### Task objective
Rewrite the entries below as a numbered list, one line per item, and drop any blank lines.
[START Provided records]
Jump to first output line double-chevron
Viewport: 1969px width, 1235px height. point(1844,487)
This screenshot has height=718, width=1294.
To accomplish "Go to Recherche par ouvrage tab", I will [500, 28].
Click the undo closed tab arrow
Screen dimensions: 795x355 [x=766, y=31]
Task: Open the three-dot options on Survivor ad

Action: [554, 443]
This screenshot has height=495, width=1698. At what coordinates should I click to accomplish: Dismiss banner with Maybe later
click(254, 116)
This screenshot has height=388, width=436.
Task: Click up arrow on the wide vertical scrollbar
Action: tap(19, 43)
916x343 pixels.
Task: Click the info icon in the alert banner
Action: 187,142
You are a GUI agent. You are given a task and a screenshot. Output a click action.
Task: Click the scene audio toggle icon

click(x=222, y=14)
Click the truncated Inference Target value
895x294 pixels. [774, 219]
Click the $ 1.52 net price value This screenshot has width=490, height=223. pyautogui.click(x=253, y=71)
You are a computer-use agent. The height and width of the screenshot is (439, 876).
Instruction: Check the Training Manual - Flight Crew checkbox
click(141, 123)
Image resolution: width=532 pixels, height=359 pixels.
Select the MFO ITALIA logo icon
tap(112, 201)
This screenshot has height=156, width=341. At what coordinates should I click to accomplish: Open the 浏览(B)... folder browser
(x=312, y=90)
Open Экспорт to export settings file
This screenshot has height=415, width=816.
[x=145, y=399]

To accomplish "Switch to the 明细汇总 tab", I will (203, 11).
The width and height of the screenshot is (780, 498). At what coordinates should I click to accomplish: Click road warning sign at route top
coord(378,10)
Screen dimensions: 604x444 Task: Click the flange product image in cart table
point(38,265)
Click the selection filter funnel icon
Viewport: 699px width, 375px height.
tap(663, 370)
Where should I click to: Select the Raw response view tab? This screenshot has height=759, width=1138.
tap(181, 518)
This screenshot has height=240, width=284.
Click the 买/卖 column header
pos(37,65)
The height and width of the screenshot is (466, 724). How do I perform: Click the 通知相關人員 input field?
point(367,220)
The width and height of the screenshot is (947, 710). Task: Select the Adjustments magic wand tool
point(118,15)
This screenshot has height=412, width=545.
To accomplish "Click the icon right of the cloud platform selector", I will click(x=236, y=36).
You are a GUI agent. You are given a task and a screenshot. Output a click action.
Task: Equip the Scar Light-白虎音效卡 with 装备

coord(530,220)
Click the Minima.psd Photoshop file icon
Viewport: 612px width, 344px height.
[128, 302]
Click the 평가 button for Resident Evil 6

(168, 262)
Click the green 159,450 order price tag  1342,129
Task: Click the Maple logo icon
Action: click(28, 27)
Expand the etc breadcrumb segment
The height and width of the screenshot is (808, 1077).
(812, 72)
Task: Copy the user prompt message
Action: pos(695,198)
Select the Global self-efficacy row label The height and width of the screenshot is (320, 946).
[END Provided records]
### Correct result
1. Jump to first output line double-chevron
2. Viewport: 1969px width, 1235px height. point(1844,487)
3. This screenshot has height=718, width=1294.
4. To accomplish "Go to Recherche par ouvrage tab", I will [500, 28].
5. Click the undo closed tab arrow
6. Screen dimensions: 795x355 [x=766, y=31]
7. Task: Open the three-dot options on Survivor ad
8. Action: [554, 443]
9. This screenshot has height=495, width=1698. At what coordinates should I click to accomplish: Dismiss banner with Maybe later
10. click(254, 116)
11. This screenshot has height=388, width=436.
12. Task: Click up arrow on the wide vertical scrollbar
13. Action: tap(19, 43)
14. 916x343 pixels.
15. Task: Click the info icon in the alert banner
16. Action: 187,142
17. You are a GUI agent. You are given a task and a screenshot. Output a click action.
18. Task: Click the scene audio toggle icon
19. click(x=222, y=14)
20. Click the truncated Inference Target value
21. 895x294 pixels. [774, 219]
22. Click the $ 1.52 net price value This screenshot has width=490, height=223. pyautogui.click(x=253, y=71)
23. You are a computer-use agent. The height and width of the screenshot is (439, 876).
24. Instruction: Check the Training Manual - Flight Crew checkbox
25. click(141, 123)
26. Image resolution: width=532 pixels, height=359 pixels.
27. Select the MFO ITALIA logo icon
28. tap(112, 201)
29. This screenshot has height=156, width=341. At what coordinates should I click to accomplish: Open the 浏览(B)... folder browser
30. (x=312, y=90)
31. Open Экспорт to export settings file
32. This screenshot has height=415, width=816.
33. [x=145, y=399]
34. To accomplish "Switch to the 明细汇总 tab", I will (203, 11).
35. The width and height of the screenshot is (780, 498). At what coordinates should I click to accomplish: Click road warning sign at route top
36. coord(378,10)
37. Screen dimensions: 604x444 Task: Click the flange product image in cart table
38. point(38,265)
39. Click the selection filter funnel icon
40. Viewport: 699px width, 375px height.
41. tap(663, 370)
42. Where should I click to: Select the Raw response view tab? This screenshot has height=759, width=1138.
43. tap(181, 518)
44. This screenshot has height=240, width=284.
45. Click the 买/卖 column header
46. pos(37,65)
47. The height and width of the screenshot is (466, 724). How do I perform: Click the 通知相關人員 input field?
48. point(367,220)
49. The width and height of the screenshot is (947, 710). Task: Select the Adjustments magic wand tool
50. point(118,15)
51. This screenshot has height=412, width=545.
52. To accomplish "Click the icon right of the cloud platform selector", I will click(x=236, y=36).
53. You are a GUI agent. You are given a task and a screenshot. Output a click action.
54. Task: Equip the Scar Light-白虎音效卡 with 装备
55. coord(530,220)
56. Click the Minima.psd Photoshop file icon
57. Viewport: 612px width, 344px height.
58. [128, 302]
59. Click the 평가 button for Resident Evil 6
60. (168, 262)
61. Click the green 159,450 order price tag  1342,129
62. Task: Click the Maple logo icon
63. Action: click(28, 27)
64. Expand the etc breadcrumb segment
65. The height and width of the screenshot is (808, 1077).
66. (812, 72)
67. Task: Copy the user prompt message
68. Action: pos(695,198)
69. Select the Global self-efficacy row label The height and width of the screenshot is (320, 946).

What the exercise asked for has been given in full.